Thursday, February 21, 2002

Man to take family back to Mexico


Children left alone before fire

By Sheila McLaughlin
The Cincinnati Enquirer

        LEBANON — A father who left his toddlers home alone before a blaze swept through their Lebanon apartment was expected to return to his native Mexico with his family, after pleading guilty to reduced charges.

        In an unscheduled hearing Feb. 13, Refugio Martinez Lara — faced with deportation because he was here illegally — entered no-contest pleas to misdemeanor child-endangering charges.

        Judge Neal Bronson, of Warren County Common Pleas Court, sentenced Mr. Lara to the 10 days he had already spent in jail.

        Assistant Prosecutor Joanne Hash said Wednesday that Mr. Lara's attorney, Mark Clark, offered to have his client plead to the initial charges — one misdemeanor and one felony child-endangering charge — to resolve the case so the Laras could leave the country.

        But prosecutors then reduced the second charge to a misdemeanor after Mr. Clark pointed out that the evidence did not support a felony charge, Mrs. Hash said.

        “In order to prove our case, we had to prove serious physical harm” to the boy, Mrs. Hash said.

        The toddlers — Aracely, 2, and her 3-year-old brother, Mario — suffered smoke inhalation, but had carbon monoxide levels below what is considered life-threatening.

        An initial high carbon-monoxide reading on the boy, which was the basis for the felony charge, was later determined to be wrong, Mrs. Hash said.

        “My opinion is that it ought to be a felony when you leave kids alone and something happens.

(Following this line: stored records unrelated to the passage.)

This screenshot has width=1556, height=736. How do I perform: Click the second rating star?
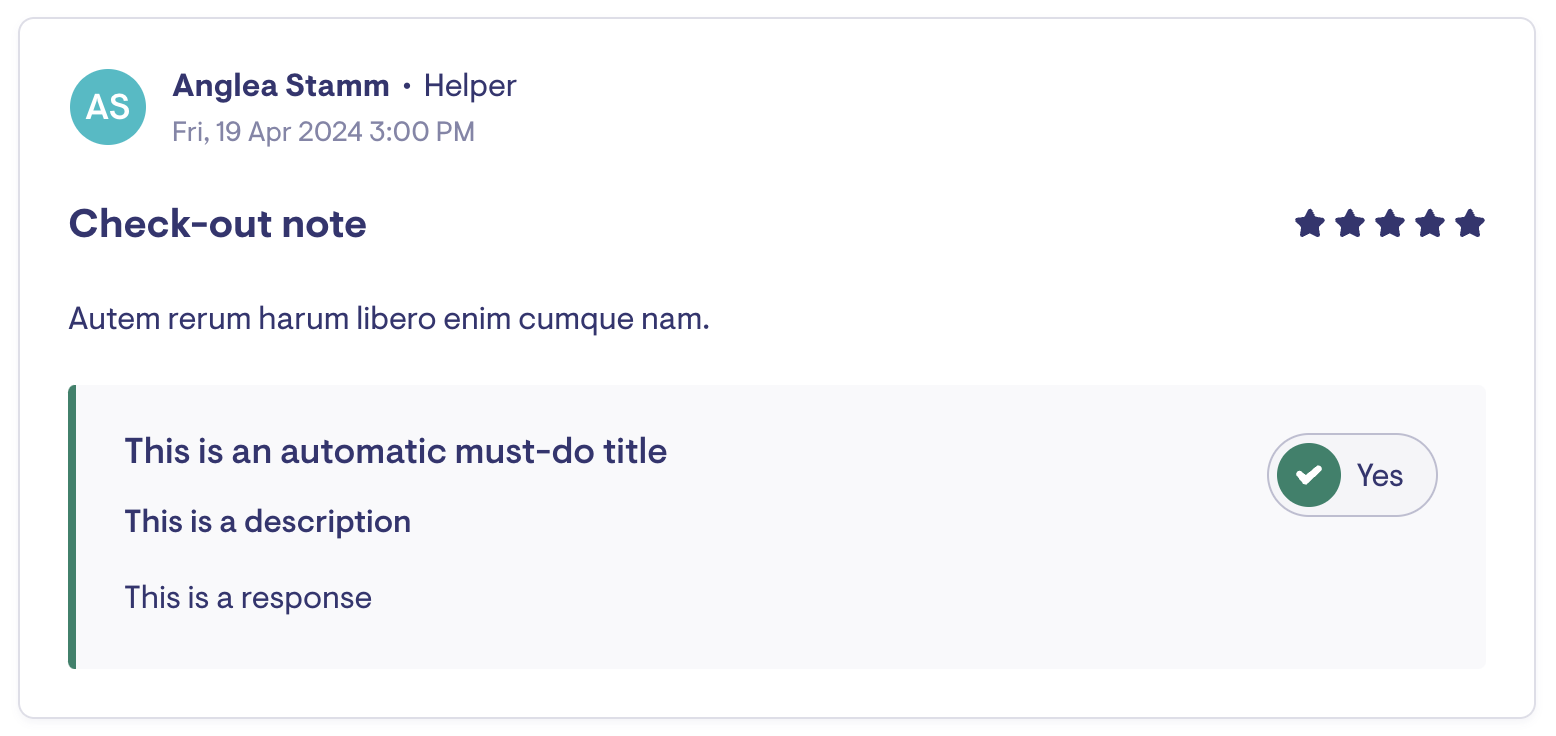(x=1350, y=224)
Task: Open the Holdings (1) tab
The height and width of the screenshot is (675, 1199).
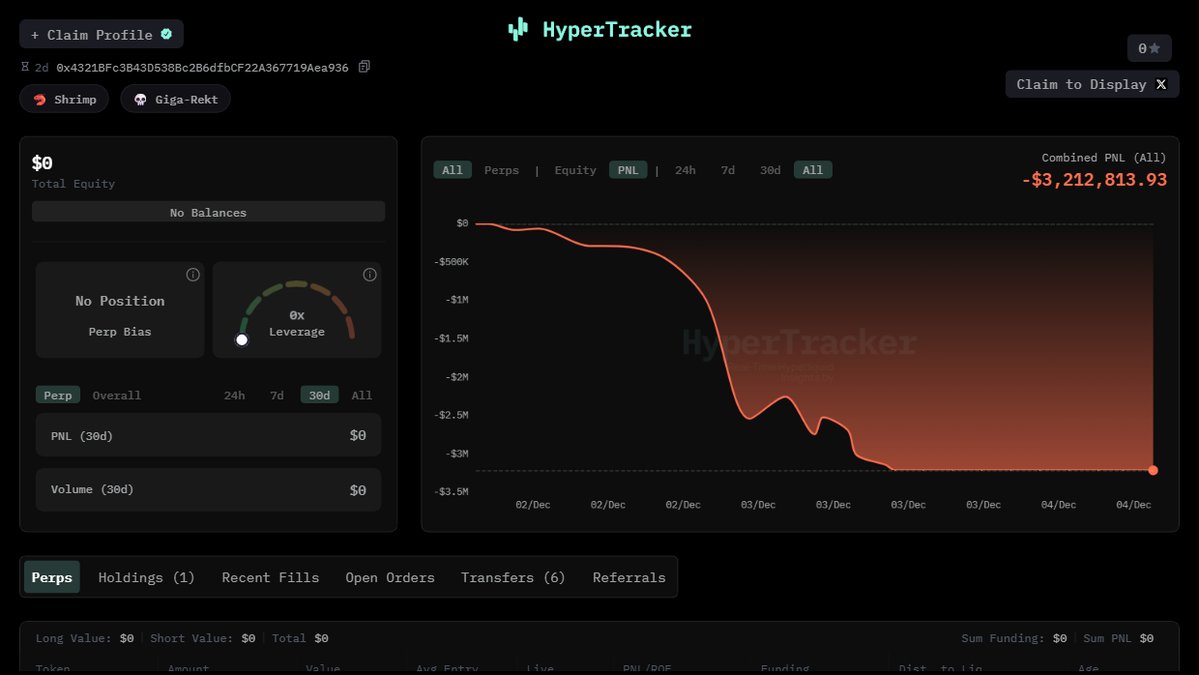Action: point(146,578)
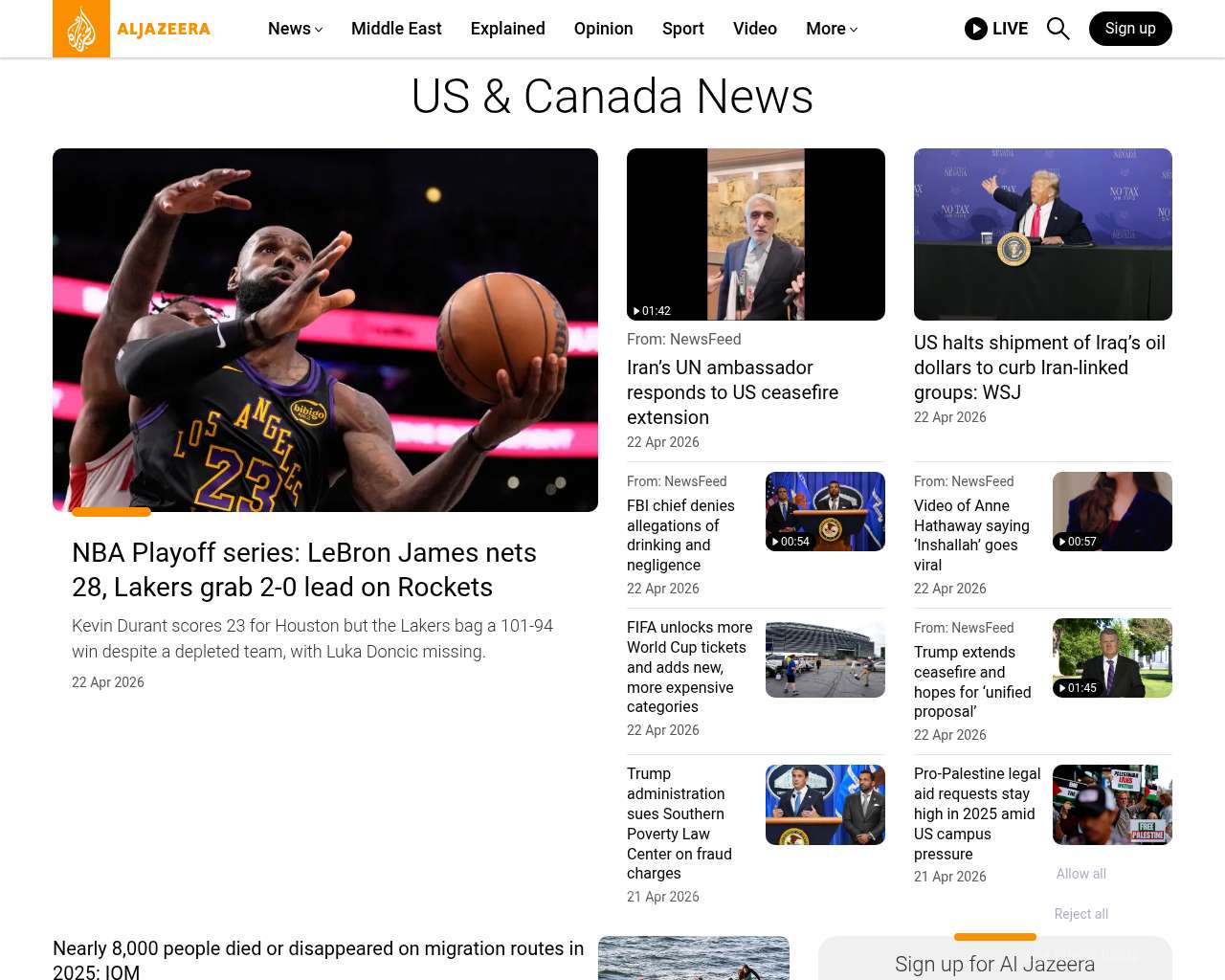Image resolution: width=1225 pixels, height=980 pixels.
Task: Click Reject all cookies
Action: [1080, 914]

It was not a life-threatening situation only because police got there so fast, and Woody Pounders got there. Otherwise, they would have died,” she said. “But that's not the way the law is written, and we have to follow the law.”

        Aracely and Mario were unconscious when Lebanon Detective Don McKinney and Mr. Pounders, a neighbor, crawled last Nov. 8 through thick black smoke in the three-unit building to rescue them.

        Police said that Mr. Lara, 26, had left the children unattended at the East Silver Street residence so he could report to Lebanon Plastics, a West Street company where he and his wife, Maria, worked alternating shifts.

        The children were released from Children's Hospital a day after the electrical fire.

        Mr. Clark could not be reached Wednesday. Mrs. Hash said Mr. Clark told her the Lara family would leave the United States voluntarily because authorities were seeking deportation. They expected to arrive in Mexico this week, she said.

        For Detective McKinney, the outcome of the court case seemed fair. “I've seen the kids since, and they seemed fine,” the detective said.